Following attempts by Border Patrol to keep evidence from the public, a court ordered the release of video stills depicting disturbing conditions inside detention facilities in the Tucson, Arizona sector.
From the American Immigration Council:
Accepting the position of the Plaintiffs and the Arizona Republic, which intervened to argue for the release of the materials, the court recognized that access to court proceedings and to basic information about governmental practices are fundamental First Amendment rights.
The video stills and expert testimony released today reveal that Border Patrol holds individuals—among them traumatized asylum seekers and mothers with infants and small children—for days at a time in cold, overcrowded, and dirty cells that are designed to detain people for only a few hours. Graphic photographs show detainees packed head-to-foot in filthy, overcrowded rooms. One image captures a mother changing an infant’s diaper on a trash-strewn concrete floor.
The video stills are available to view here. In at least four of the stills, detainees — including women and children — are shown wrapped in metallic-like blankets. “The blankets are migrants’ sole protection against the cold temperatures; they took to calling the cells ‘hieleras’ — Spanish for iceboxes,” notes the New York Times.
More from the American Immigration Council:
Also among the unsealed documents is testimony from an expert for the Plaintiffs who wrote that, in his 35 years of experience working in correctional facilities, he had “never been in one that treats those confined in a manner that the CBP treats detainees.”

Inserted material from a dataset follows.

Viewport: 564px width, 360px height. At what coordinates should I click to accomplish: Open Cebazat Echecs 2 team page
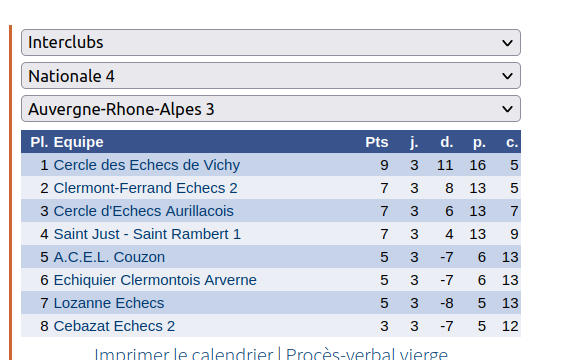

Among other conclusions about the poor treatment of individuals detained in Border Patrol facilities, he said that “[t]he absence of medical screening upon arrival is unthinkable,” and that he had never before witnessed an attempt to “cram” so many people into so little space, without beds and bedding. He concluded, “[t]he CBP [is] housing people in conditions that are unnecessarily harsh, dangerous and contrary to accepted industry practices and standards.”
“The images unsealed by the court leave no room to debate the fact that thousands of immigrants are subjected to inhumane and unconstitutional conditions by the Border Patrol,” said Nora Preciado, staff attorney with the National Immigration Law Center. “We urgently need meaningful and lasting reforms that put an end to these abuses, hold the agency accountable, and ensure that people are treated with dignity.”
Currently in Pennsylvania, 22 mothers are in week two of a hunger strike at the Berks County Residential Center — a family detention facility — to protest mistreatment and recent comments made by DHS Secretary Jeh Johnson.
Johnson defended the practice of family detention earlier this month, saying that the average stay is 20 days. However, women participating in the hunger strike say they and their children have been in detention for as long 365 days.
More from The Nation:
The women and their children are housed six to a room at the Berks County Family Detention Center in Leesport, Pennsylvania. They share a bathroom with a short curtain but no door. They’re awoken at 6:30 every morning for the first of several mandatory check-ins. During the night, a guard shines a flashlight into their eyes every 15 minutes. Most of them are badly sleep deprived. Many of their kids are showing symptoms of early childhood trauma and other developmental problems; some have stopped growing. The youngest detainee at Berks is 2 years old, and has spent around half of his life in detention. Like the other children, he isn’t allowed to sleep in his mother’s bed at night.
They’re refugees who fled brutal violence in Central America and are now caught in a legal limbo. They were denied asylum after a cursory interview at the border and are subject to deportation. But attorneys representing them say that the screenings they went through at the border were legally flawed. The Obama administration claims that they have no right to appeal the decisions—a stark departure from longstanding legal precedent. They’re now being detained, indefinitely, while a legal challenge works its way through federal courts.
There’s no reason to hold them while that process plays out; according to a 2009 study by Human Rights First, asylum seekers under supervised release almost always show up for their hearings. Most are never put into the detention system in the first place; advocates say those who ended up at Berks were the tragic winners of a “wheel of misfortune.”
An independent psychological evaluation provided to The Nation by an attorney representing several of the detainees found that one typical 6-year-old boy at Berks “is suffering from PTSD, as evidenced by symptoms of anxious avoidance, hyperarousal, dysregulation, loss of appetite, and constant fear and worry.”